Your goal: Beginning with the line that holds "This screenshot has width=1029, height=448." and ending with the last line of the entries, please output each line exactly, apart from any pictures.

Records to use:
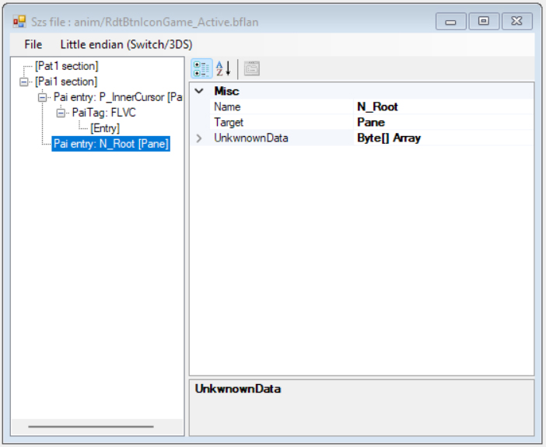Switch property grid to Categorized view
The image size is (546, 447).
tap(201, 68)
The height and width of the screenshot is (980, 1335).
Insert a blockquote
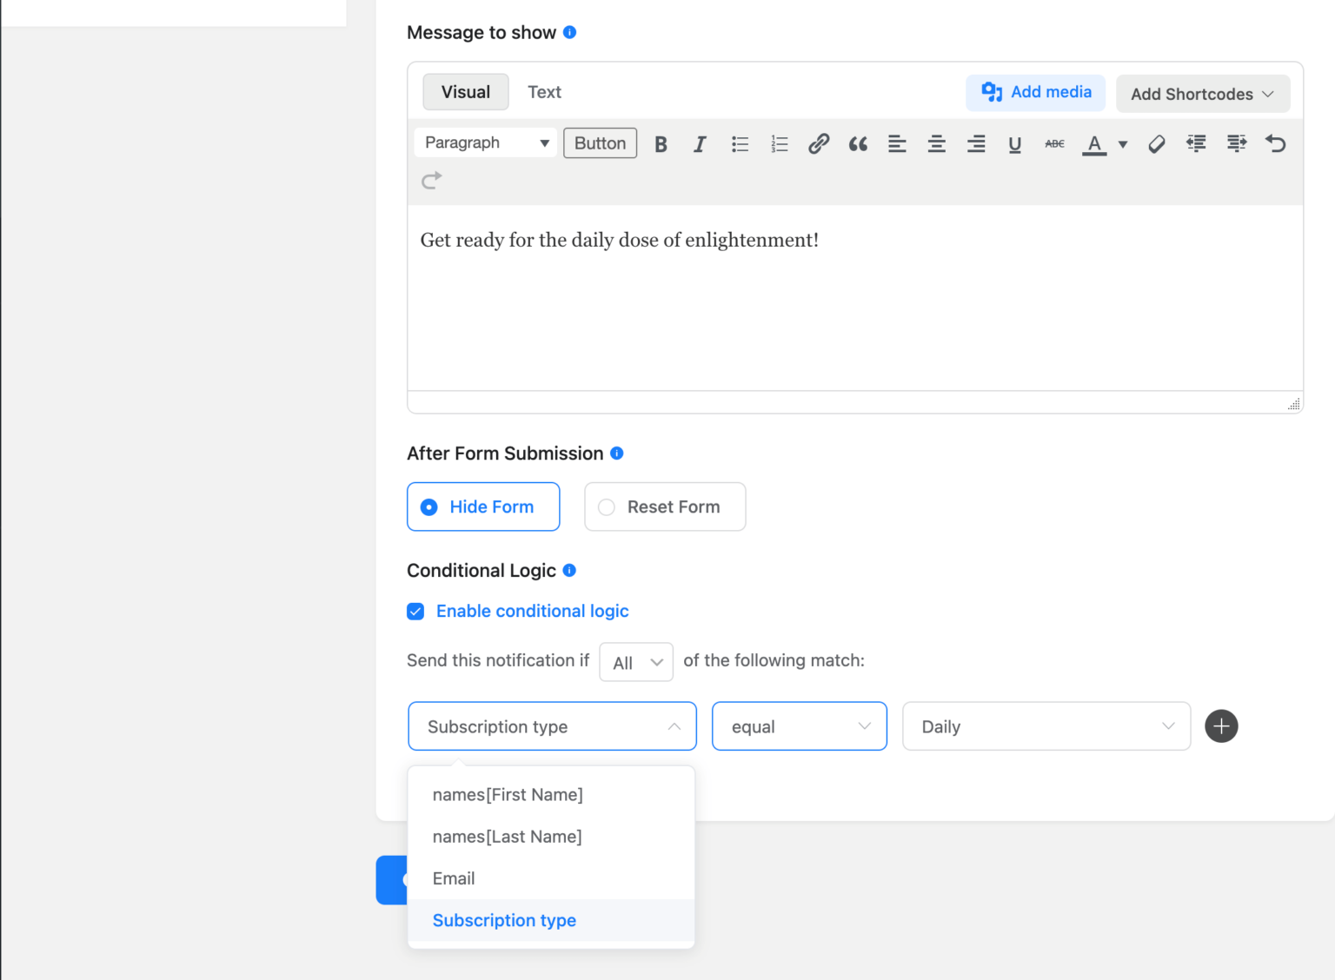(x=858, y=143)
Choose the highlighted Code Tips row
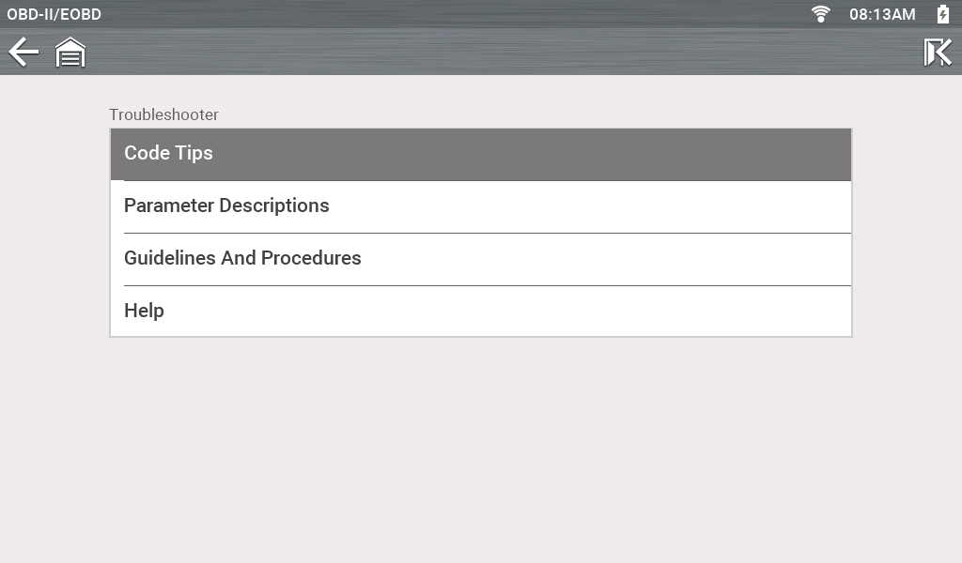This screenshot has height=563, width=962. [x=480, y=154]
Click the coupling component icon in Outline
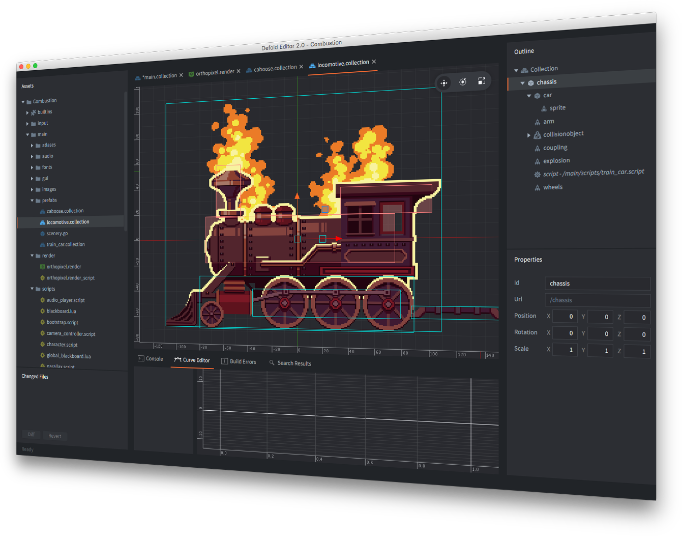 (x=538, y=147)
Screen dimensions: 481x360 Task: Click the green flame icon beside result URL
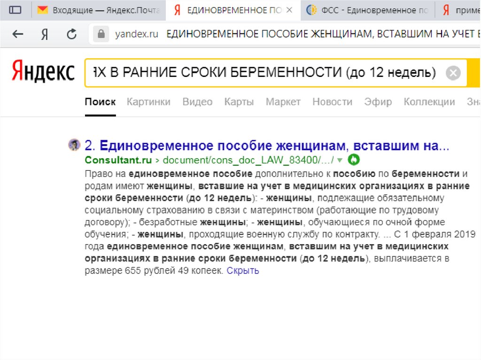[x=353, y=160]
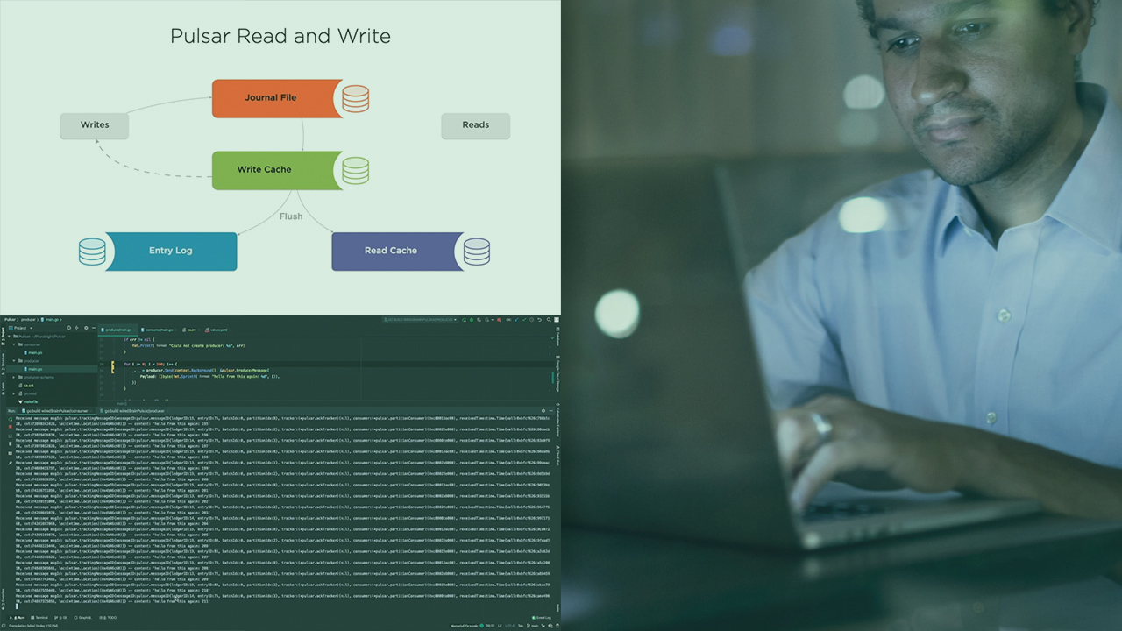Rerun the program from the Run panel gutter
Image resolution: width=1122 pixels, height=631 pixels.
coord(10,419)
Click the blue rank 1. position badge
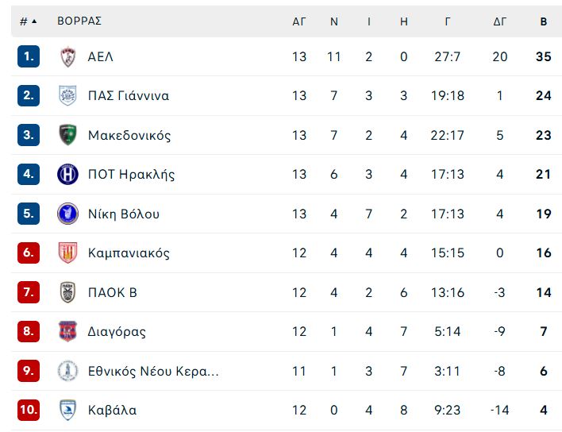Screen dimensions: 562x432 [x=29, y=56]
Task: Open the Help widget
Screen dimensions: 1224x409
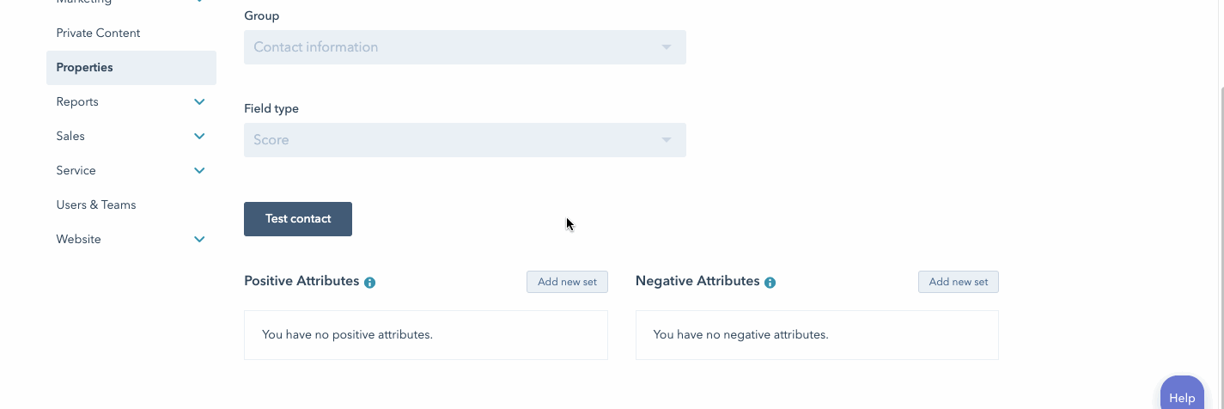Action: 1182,397
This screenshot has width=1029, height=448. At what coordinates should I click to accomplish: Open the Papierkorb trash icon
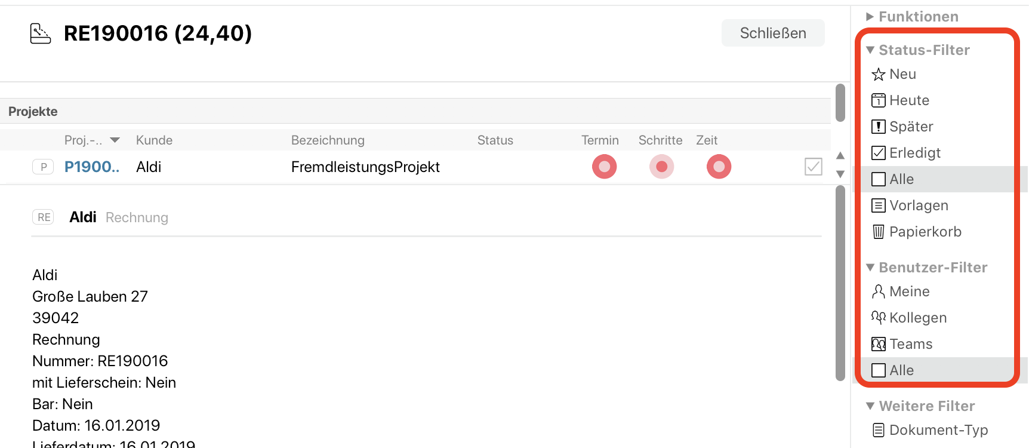click(x=878, y=232)
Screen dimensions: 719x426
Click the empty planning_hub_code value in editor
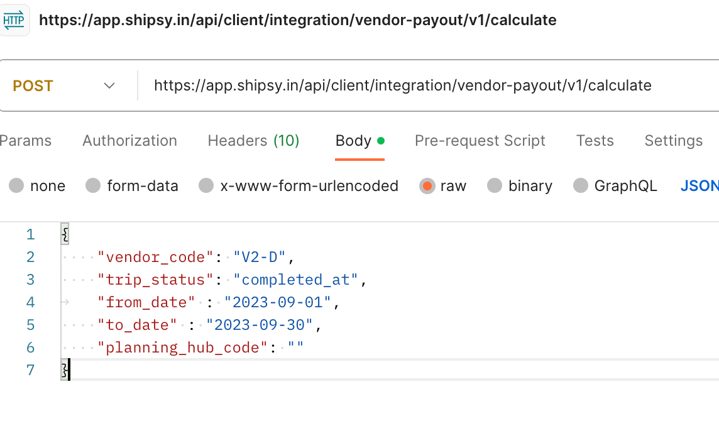coord(295,347)
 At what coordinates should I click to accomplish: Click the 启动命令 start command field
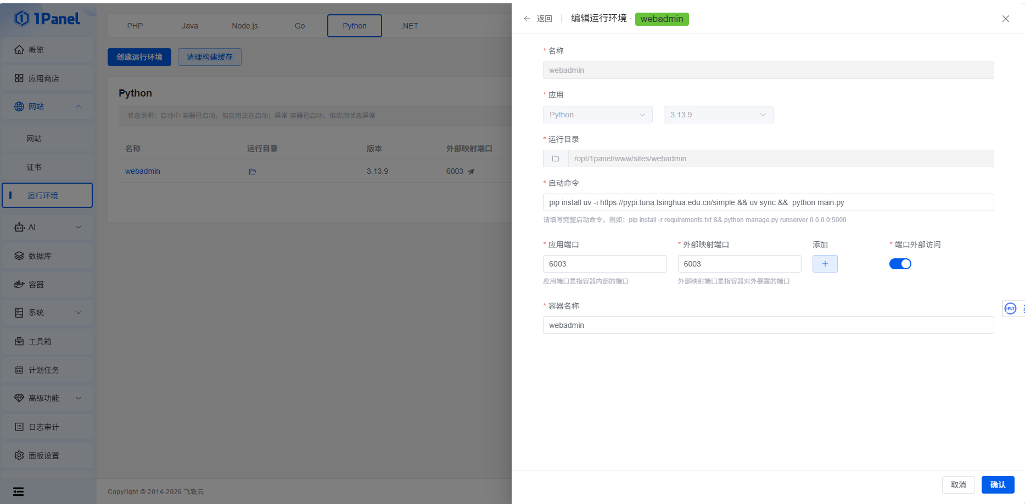(x=768, y=202)
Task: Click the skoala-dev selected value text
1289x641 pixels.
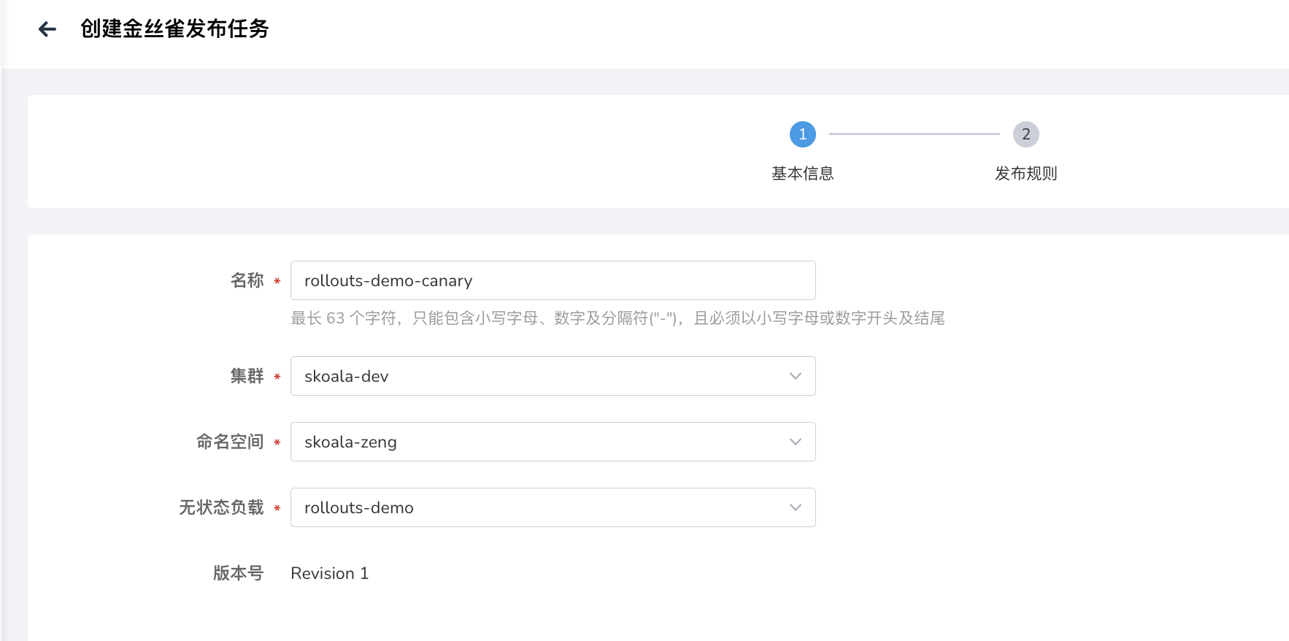Action: (x=346, y=376)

Solution to this task:
This screenshot has width=1029, height=448. At what coordinates should I click to accomplish: Open the Papierkorb trash icon
click(x=878, y=232)
Screen dimensions: 719x426
Click the empty planning_hub_code value in editor
coord(295,347)
 At what coordinates should I click to accomplish: Click the 启动命令 start command field
(x=768, y=202)
Task: Click the skoala-dev selected value text
1289x641 pixels.
Action: (x=346, y=376)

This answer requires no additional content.